# Thinking of fitting roof light - advice



## Jamsieboy (Jan 14, 2011)

Hi
I am thinking or replacing the permanent roof vent (cowl) in our van shower room to an opening roof light.
The ideal is to let in light and improve ventilation.
I think it will take a 280 x 280 roof light.
As I am not sure I can do this well I am going to ask a dealer for a price.

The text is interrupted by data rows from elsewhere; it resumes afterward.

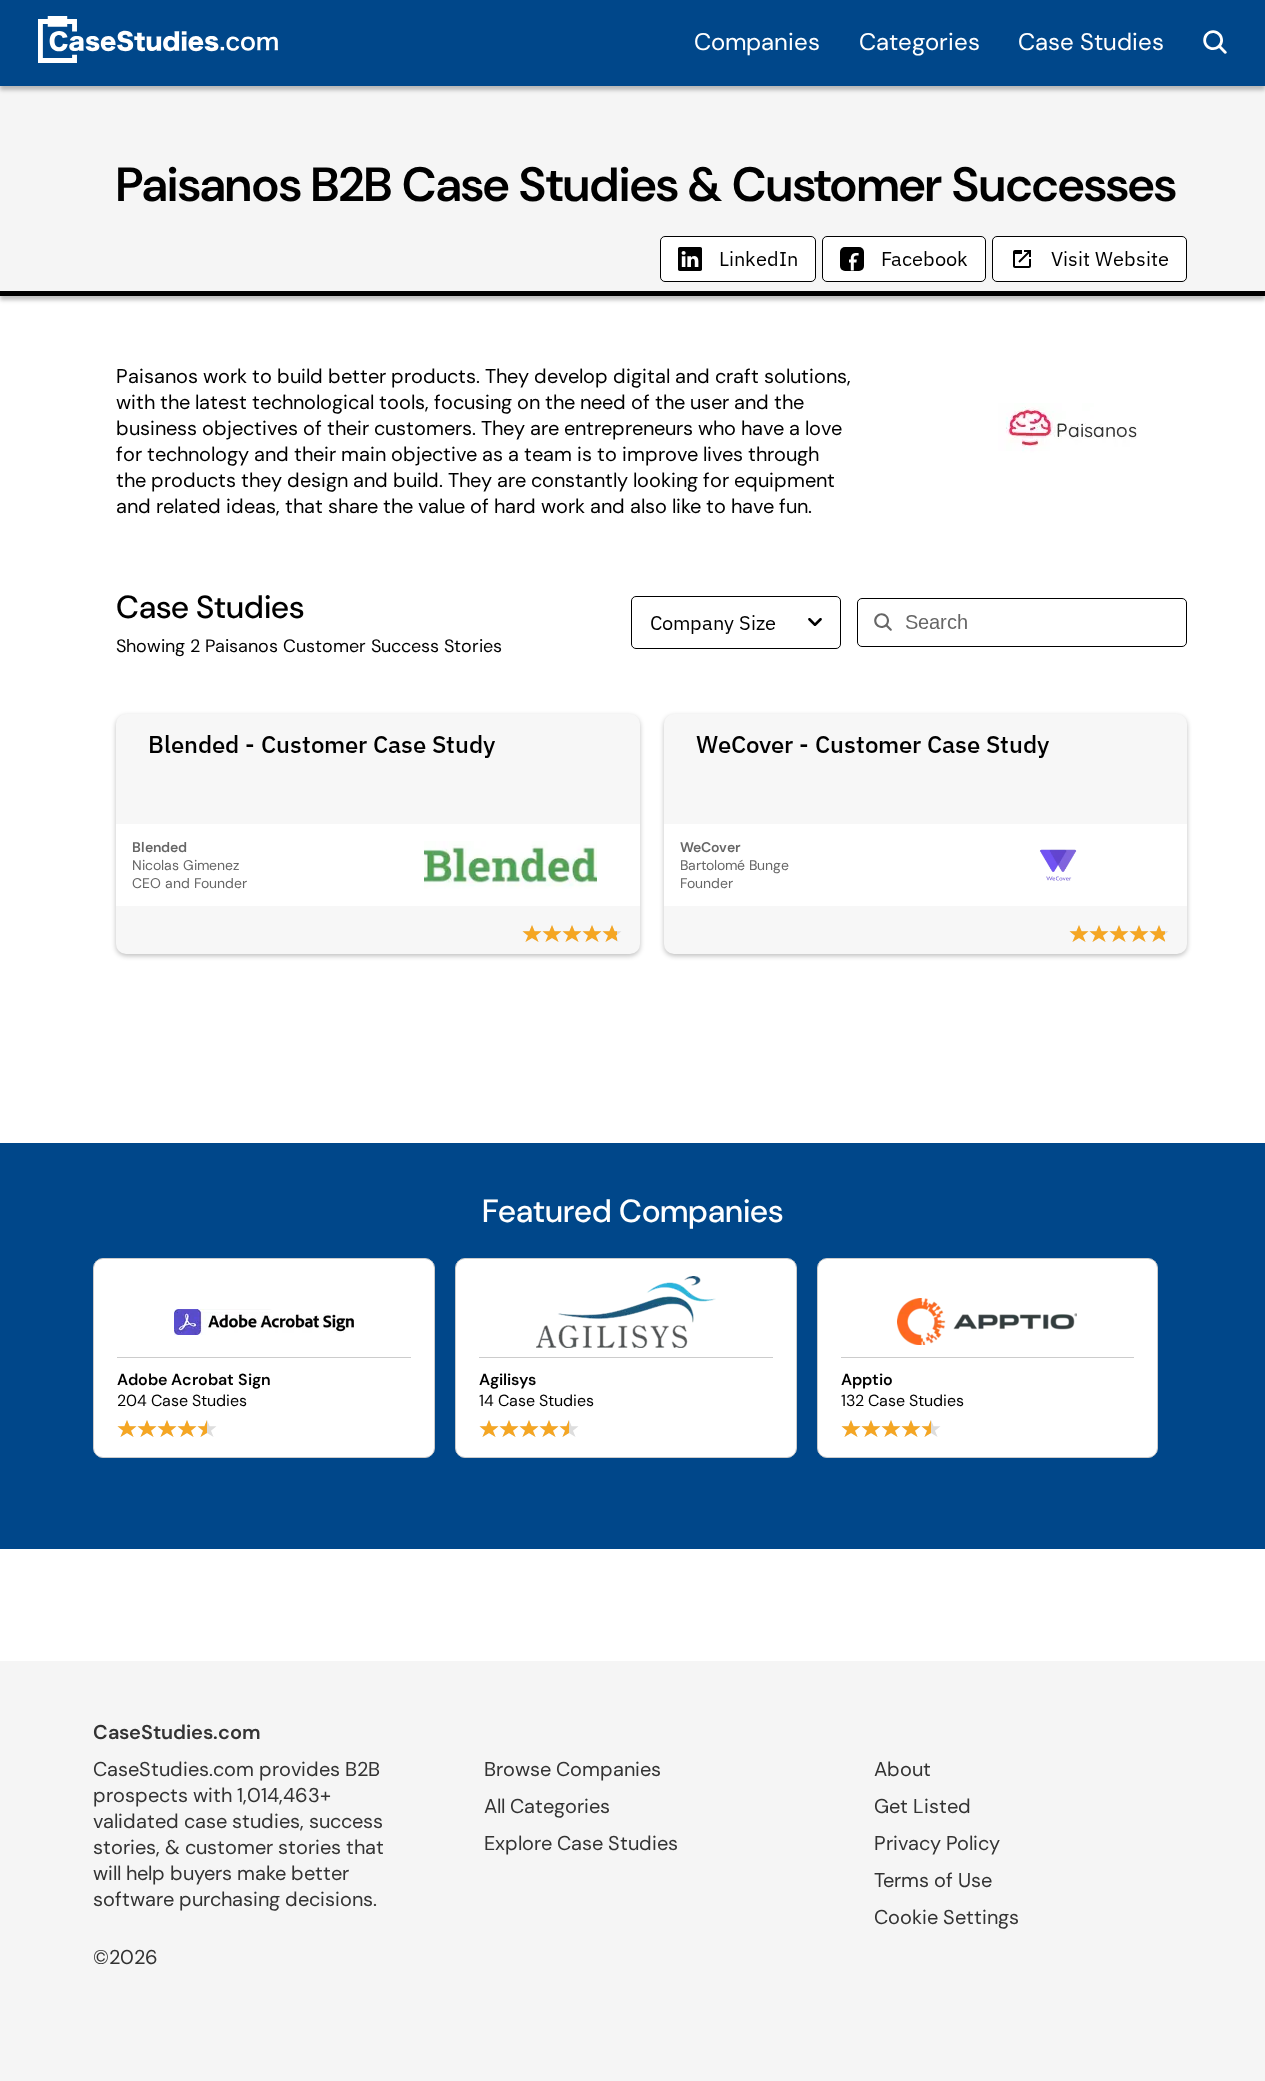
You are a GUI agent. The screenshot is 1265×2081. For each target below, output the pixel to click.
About (902, 1769)
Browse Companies (572, 1769)
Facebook (924, 258)
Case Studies (1091, 41)
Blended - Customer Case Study (321, 744)
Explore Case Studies (581, 1843)
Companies (757, 41)
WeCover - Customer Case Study (872, 744)
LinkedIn (758, 258)
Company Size (713, 622)
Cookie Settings (946, 1917)
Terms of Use (933, 1880)
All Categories (547, 1806)
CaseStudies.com (177, 1732)
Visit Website (1110, 258)
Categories (919, 41)
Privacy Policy (937, 1843)
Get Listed (922, 1806)
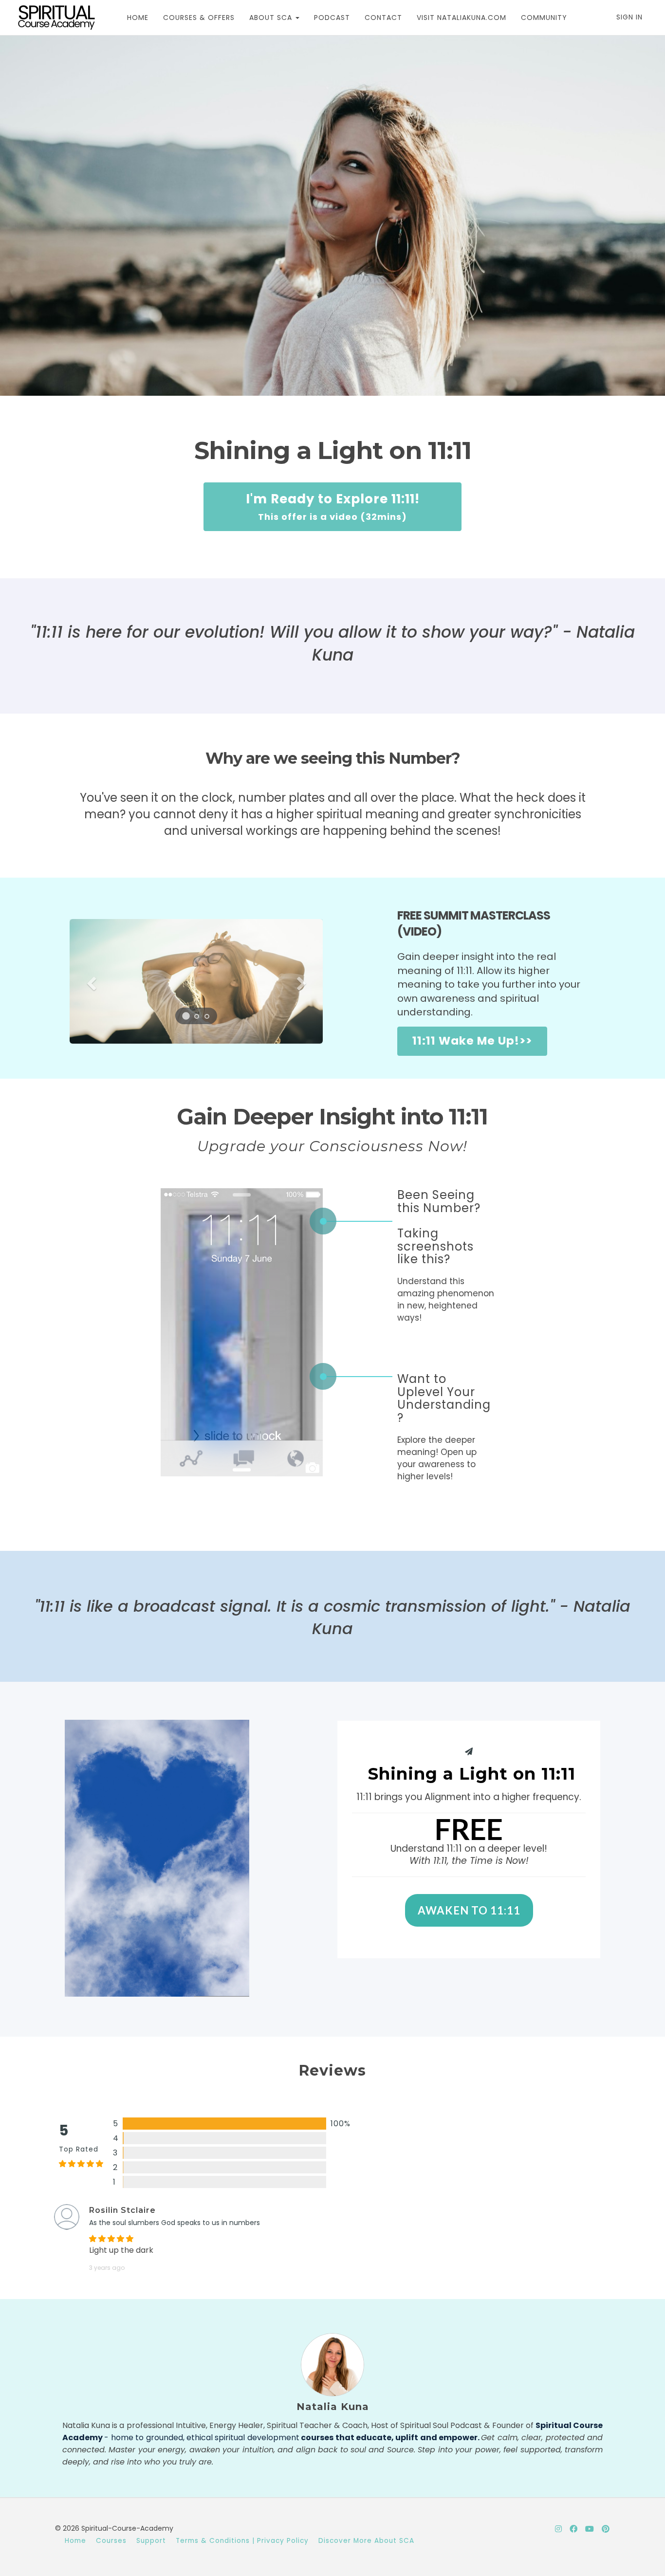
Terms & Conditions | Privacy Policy (242, 2540)
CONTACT (383, 17)
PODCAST (332, 17)
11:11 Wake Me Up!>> (472, 1041)
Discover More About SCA (366, 2540)
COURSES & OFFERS (199, 17)
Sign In (629, 17)
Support (151, 2540)
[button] (89, 981)
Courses (111, 2540)
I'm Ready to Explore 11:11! (333, 506)
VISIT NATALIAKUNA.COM (461, 17)
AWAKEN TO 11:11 (469, 1910)
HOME (137, 17)
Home (75, 2540)
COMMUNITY (544, 17)
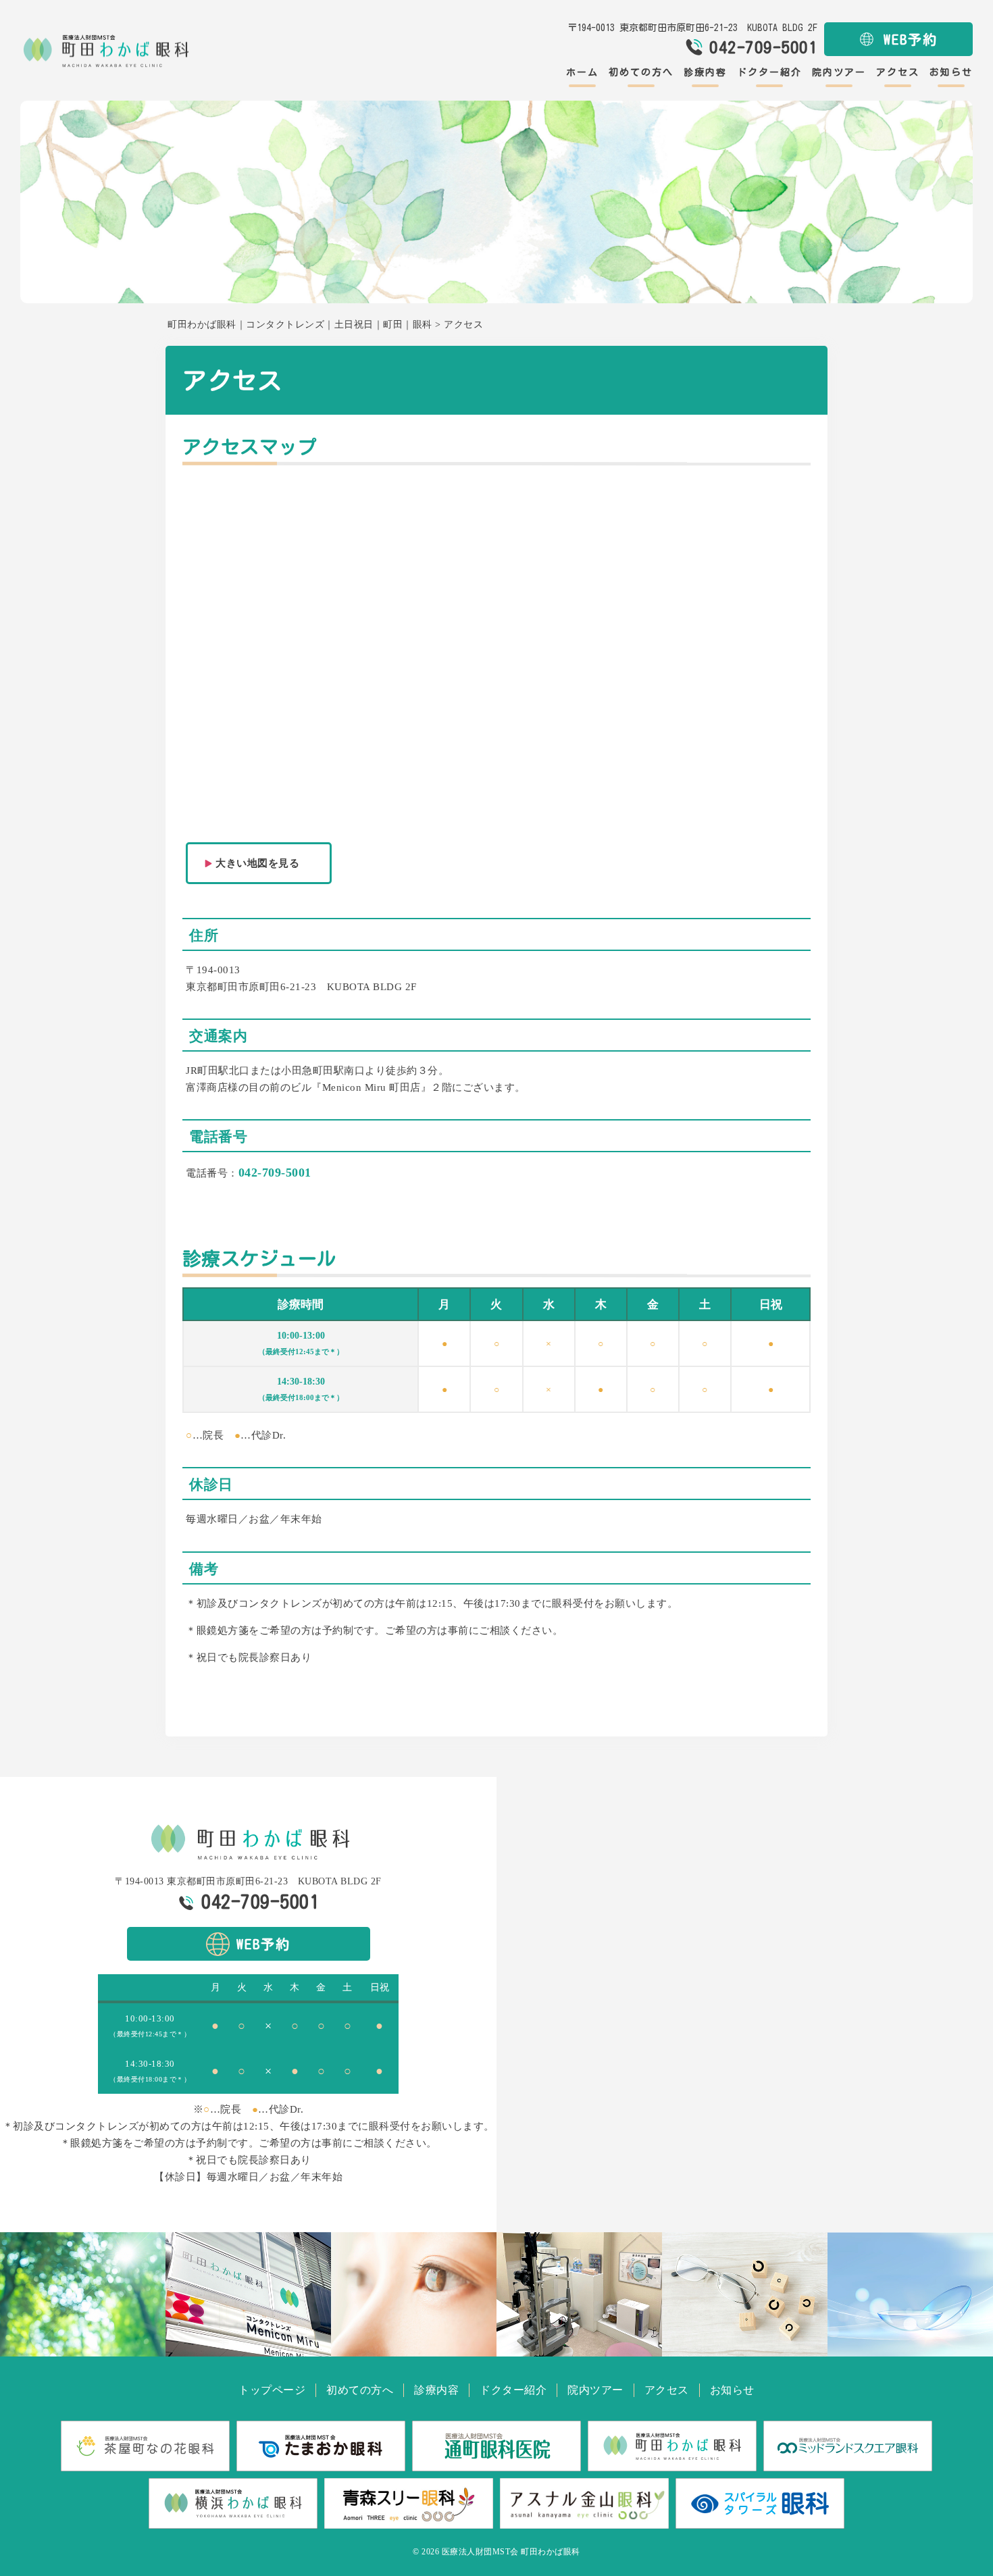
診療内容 (705, 72)
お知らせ (951, 72)
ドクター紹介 (769, 72)
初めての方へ (641, 72)
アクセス (897, 72)
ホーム (582, 72)
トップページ (271, 2390)
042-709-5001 (274, 1172)
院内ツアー (839, 72)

This should also help keep the warranty in place.

Anybody done this?
Is it worthwhile?
Any idea of likely cost?

Thanks in advance
Cheers


----------



## bigcats30 (Aug 13, 2012)

It's actually very easy

removing and cleaning the old sealant off is probably the hardest (white spirits and elbow grease)

get some of that caravan mastic tape stuff (like a none setting putty) or use sikaflex (very very hard to remove) to seal (remember this doesn't need to hold the roof light on! it's there to seal)

The vents clamp together (like a sandwich) and screw together so no actually drilling into the van.

It's worth going to a dealer and getting a hold of one so you can see...

The vents are around 50 quid for a 28mm one and then just the cleaning and putty to seal so well under a 100 quid to do yourself

A dealer will rip you off

I need to do my bathroom vent as the current one doesn't let in enough light


----------



## Jamsieboy (Jan 14, 2011)

Thanks BigCats30.
Trouble is I would need to cut a whole in the roof to expand the small circular vent up to 280 x280 and that is the bit I fear making an ass of


----------



## rotorywing (Jul 19, 2010)

here's one that a reasonable price, if you do cut the roof try and dig some of the polystyrene out and put a wood insert in place to form a framework
http://www.leisureshopdirect.com/ca...t_20395/mpk_rooflight_290_(280mm_square).aspx.

Martin

Edit: to add


----------



## bigcats30 (Aug 13, 2012)

As martin said you will need to put wood around the edge after cutting as this will stop the two skins (inner and outer) from just clamping together 

Look at one of your windows it's the exact same thing

All you will need is a jigsaw

wood for once you have cut.

Make a template out of cardboard (you may find they have one in the skylight kit) draw that to the roof 

Drill starter holes for the jigsaw at each corner and cut

Just make sure no cables run through that part before you do

Then cut the wood to length insert betwen the skins off the roof as support and glue in place (you may have to remove some of the insulation to push them back so they don't protude)

Insert skylight (making sure it's in the right direction or it will rip off when driving)

You will kick yourself when you see how easy it is...all you need is a day and decent weather. just take your time

And you will feel pretty damn good after doing the job yourself. all for less than £100

Again a dealer WILL charge you the earth in labour.


----------



## Citysafe (Feb 5, 2006)

I cut a door into my van - measure 10 times cut once.

Straight forward once you summons up the nerve.


----------